Action item A:
Answer these questions from the text comparing 1968 and 2020:
(i) How many Americans are estimated to have died from the H3N2 flu in 1968?
(ii) What total return did the S&P 500 finish 1968 with?
(iii) Who wrote to clients on Monday about 1968?
Action item B: From the text comparing 1968 and 2020, repeat word for word the part that opens with the words containing "In 1968, following" and closes with "return of 10.8%.".

Text segment:
In 1968, an estimated 100,000 Americans died from the H3N2 flu, which was a global influenza pandemic that killed 1 million people globally.

In 2020, the COVID-19 pandemic spread across the globe and so far has killed 100,000 Americans, and 371,000 people globally.

In 1968, following the assassination of Martin Luther King Jr., mass protests broke out across the country, with riots occurring in cities like Washington, D.C., Chicago, and Baltimore.

In 2020, following the death of George Floyd by the Minneapolis police, mass protests broke out across the country, with riots occuring in cities like Washington, D.C., Chicago, Baltimore, Philadelphia, and New York, among others.

In 1968, the S&P 500 fell 9% from January to March, rallied 24% off of the bottom, and finished the year with a total return of 10.8%.

In 2020, the S&P 500 fell 32% from January to March, and rallied 40% off of the bottom.

Read more:GOLDMAN SACHS: Buy these 25 beaten-down stocks all poised to jump more than 18% from current levels

The uncanny similarities between 1968 and 2020 serve as a good reminder to investors that the stock market doesn’t always trade on news headlines.

“1968 was the year that ‘shattered America’ and many tumultous events and violence took place in that year. And despite that, the equity markets managed to perform solidly,” Fundstrat’s Tom Lee wrote to clients on Monday.

Investors who are scratching their heads wondering why the stock market keeps going up despite the steady drip of horrific news over the past few weeks need only look to 1968.

Year-to-date, the S&P 500 is down 5%.

Given information:
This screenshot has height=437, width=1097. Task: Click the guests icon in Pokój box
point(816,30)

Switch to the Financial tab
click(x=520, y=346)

Exercise answer A:
(i) An estimated 100,000.
(ii) 10.8%.
(iii) Fundstrat's Tom Lee.

Exercise answer B:
In 1968, following the assassination of Martin Luther King Jr., mass protests broke out across the country, with riots occurring in cities like Washington, D.C., Chicago, and Baltimore.

In 2020, following the death of George Floyd by the Minneapolis police, mass protests broke out across the country, with riots occuring in cities like Washington, D.C., Chicago, Baltimore, Philadelphia, and New York, among others.

In 1968, the S&P 500 fell 9% from January to March, rallied 24% off of the bottom, and finished the year with a total return of 10.8%.